Nuclear inspectors will need unfettered access in Iran as part of a deal to lift economic sanctions, U.S. Energy Secretary Ernest Moniz said a day after an Iranian general said military sites must be off limits.
“We expect to have anywhere, anytime access,” Moniz, a nuclear physicist who negotiated the technical details of a framework nuclear accord, said Monday in a meeting with editors and reporters at Bloomberg’s Washington office.
Inspections of Iran’s military sites under the proposed long-term agreement wouldn’t be “frivolous;” they would be part of “a well-defined process,” he said. United Nations inspectors would need access to any location if they had well-founded suspicions of covert “out-of-bounds activities.”
On Sunday, Brigadier General Hossein Salami, deputy head of Iran’s Revolutionary Guard Corps, said “they will not even be permitted to inspect the most normal military site in their dreams,” according to the state-run Press TV.

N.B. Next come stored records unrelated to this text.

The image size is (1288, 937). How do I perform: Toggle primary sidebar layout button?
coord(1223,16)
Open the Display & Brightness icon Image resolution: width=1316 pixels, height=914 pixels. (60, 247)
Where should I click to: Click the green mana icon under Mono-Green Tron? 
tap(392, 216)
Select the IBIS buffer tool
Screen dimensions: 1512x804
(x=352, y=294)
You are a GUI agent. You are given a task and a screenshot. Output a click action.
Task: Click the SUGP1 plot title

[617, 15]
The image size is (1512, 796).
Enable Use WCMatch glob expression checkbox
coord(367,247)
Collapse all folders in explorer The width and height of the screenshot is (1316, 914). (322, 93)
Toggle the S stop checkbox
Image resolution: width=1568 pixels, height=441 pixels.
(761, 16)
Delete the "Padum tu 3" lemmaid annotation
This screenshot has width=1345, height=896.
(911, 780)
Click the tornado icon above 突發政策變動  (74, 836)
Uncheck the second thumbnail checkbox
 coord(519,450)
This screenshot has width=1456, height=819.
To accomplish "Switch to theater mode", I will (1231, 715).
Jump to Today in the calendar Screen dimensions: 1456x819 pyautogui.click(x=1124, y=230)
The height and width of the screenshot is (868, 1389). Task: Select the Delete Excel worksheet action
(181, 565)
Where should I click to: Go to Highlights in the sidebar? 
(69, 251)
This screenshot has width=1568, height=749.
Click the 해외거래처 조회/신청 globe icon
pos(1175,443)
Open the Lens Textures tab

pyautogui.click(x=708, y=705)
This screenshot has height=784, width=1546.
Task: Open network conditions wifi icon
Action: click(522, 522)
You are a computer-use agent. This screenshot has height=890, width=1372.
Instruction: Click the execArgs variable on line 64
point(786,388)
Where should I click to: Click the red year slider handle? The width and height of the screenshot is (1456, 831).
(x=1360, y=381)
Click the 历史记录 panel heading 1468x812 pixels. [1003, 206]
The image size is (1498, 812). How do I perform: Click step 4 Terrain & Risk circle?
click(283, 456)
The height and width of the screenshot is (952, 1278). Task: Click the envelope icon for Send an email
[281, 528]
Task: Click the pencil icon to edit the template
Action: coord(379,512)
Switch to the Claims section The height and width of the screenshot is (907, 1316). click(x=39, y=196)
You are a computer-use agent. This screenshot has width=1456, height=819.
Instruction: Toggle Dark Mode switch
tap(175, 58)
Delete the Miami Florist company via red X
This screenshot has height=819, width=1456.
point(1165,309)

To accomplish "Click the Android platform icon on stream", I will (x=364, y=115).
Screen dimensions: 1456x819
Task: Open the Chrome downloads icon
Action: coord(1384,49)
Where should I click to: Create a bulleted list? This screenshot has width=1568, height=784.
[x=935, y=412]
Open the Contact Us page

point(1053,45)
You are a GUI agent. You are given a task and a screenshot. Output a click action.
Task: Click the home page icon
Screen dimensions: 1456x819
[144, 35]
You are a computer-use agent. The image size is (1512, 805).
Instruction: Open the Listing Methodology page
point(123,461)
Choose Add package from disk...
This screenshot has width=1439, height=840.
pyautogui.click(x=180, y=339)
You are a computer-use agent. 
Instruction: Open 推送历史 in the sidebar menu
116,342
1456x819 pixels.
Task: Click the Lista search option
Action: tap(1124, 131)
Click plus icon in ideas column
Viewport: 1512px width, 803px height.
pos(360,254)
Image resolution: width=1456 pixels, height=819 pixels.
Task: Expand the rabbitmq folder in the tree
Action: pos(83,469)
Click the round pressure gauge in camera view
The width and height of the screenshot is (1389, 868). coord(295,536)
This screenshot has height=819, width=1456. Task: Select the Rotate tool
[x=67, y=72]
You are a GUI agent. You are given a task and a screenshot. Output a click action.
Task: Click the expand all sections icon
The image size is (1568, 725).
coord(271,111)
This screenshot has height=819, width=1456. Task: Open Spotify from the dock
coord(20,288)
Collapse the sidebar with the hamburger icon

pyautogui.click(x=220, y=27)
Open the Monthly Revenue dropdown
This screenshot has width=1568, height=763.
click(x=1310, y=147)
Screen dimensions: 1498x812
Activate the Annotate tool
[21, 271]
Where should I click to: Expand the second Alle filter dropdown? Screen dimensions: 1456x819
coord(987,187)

The U.S. and five other world powers on April 2 in Switzerland announced a framework for an agreement to curb Iran’s nuclear program in exchange for relief from economic sanctions. The negotiators have set a June 30 deadline to reach a final deal.
Access for UN inspectors is one of the biggest hurdles to a final deal designed to prevent Iran from developing a nuclear weapon. Iran’s Ayatollah Ali Khamenei has said inspectors would be barred from certain military facilities.
In response to Moniz’s comments, the deputy head of Iran’s Atomic Energy Agency, Behrouz Kamalvandi, said Iran hasn’t agreed to “anywhere, anytime” inspections, saying “negotiations are continuing,” the Iranian Students’ News Agency reported.
The other major obstacle to a deal is agreement over the pace of sanctions relief. Iran wants oil and financial sanctions lifted immediately upon signing a deal, while the U.S. and its partners have said Iran first needs to scale back its nuclear program -- a process that Moniz predicted would take six months to complete -- before sanctions will be eased.
White House spokesman Josh Earnest signaled a possible compromise Monday, saying sanctions relief can come after “Iran has begun taking the tangible, measurable, verifiable steps that they commit to.” Until now, U.S. officials have insisted Iran will have to complete -- rather than simply begin -- limiting its nuclear activities before sanctions relief will begin.
Earnest said there will be no lifting of sanctions before actions are taken by Iran. On Friday, President Barack Obama said getting agreement over sanctions relief will require “creative negotiations” on the part of Secretary of State John Kerry and his team, including Moniz.
In his interview, Moniz said he thought it would take Iran at least six months to meet the terms of a deal sufficient to warrant relief from the sanctions. Those terms include reducing its stockpile of enriched uranium to 300 kilograms from 10,000 kilograms and cutting the number of centrifuges.
“I would say six months or so, to me, looks to be about perhaps the minimum that will be required to execute all those steps,” so that inspectors can verify Iran’s compliance before sanctions relief is given, Moniz said on Bloomberg Television. “Iran may be able to pick up the pace and lower that somewhat.”
“Sanctions timing and access are going to be the two issues that have to be resolved appropriately,” Moniz said. “And if not appropriately, I don’t see how we can go forward.”
Moniz also discussed calls from lawmakers to permit U.S. oil exports, which have largely been banned since the Arab oil embargo 40 years ago.
Senator Lisa Murkowski, an Alaska Republican and the chairman of the Senate energy committee, said last week the restrictions were inappropriate given the increase in U.S. oil production, and the prospect Iran would be able to sell its oil on world markets if a nuclear deal is struck.
Moniz said the administration was reviewing the policy, but he noted that the U.S. is still “a very large” importer of oil, unlike Iran.
“I think that perspective has to be retained in this discussion,” he said.
A potential swap of light sweet crude from the U.S. with heavier crude from Mexico, now under review by the U.S. Commerce Department, was an “interesting possibility,” as an interim step, Moniz said. U.S. producers have said U.S. production may outstrip the ability of refiners to process the oil, creating a glut that would discourage more drilling and lead to additional job losses for the industry.
Moniz said U.S. refiners are modifying their facilities to process greater amounts of the light crude produced in places like North Dakota’s Bakken field and Texas’s Eagle Ford formation.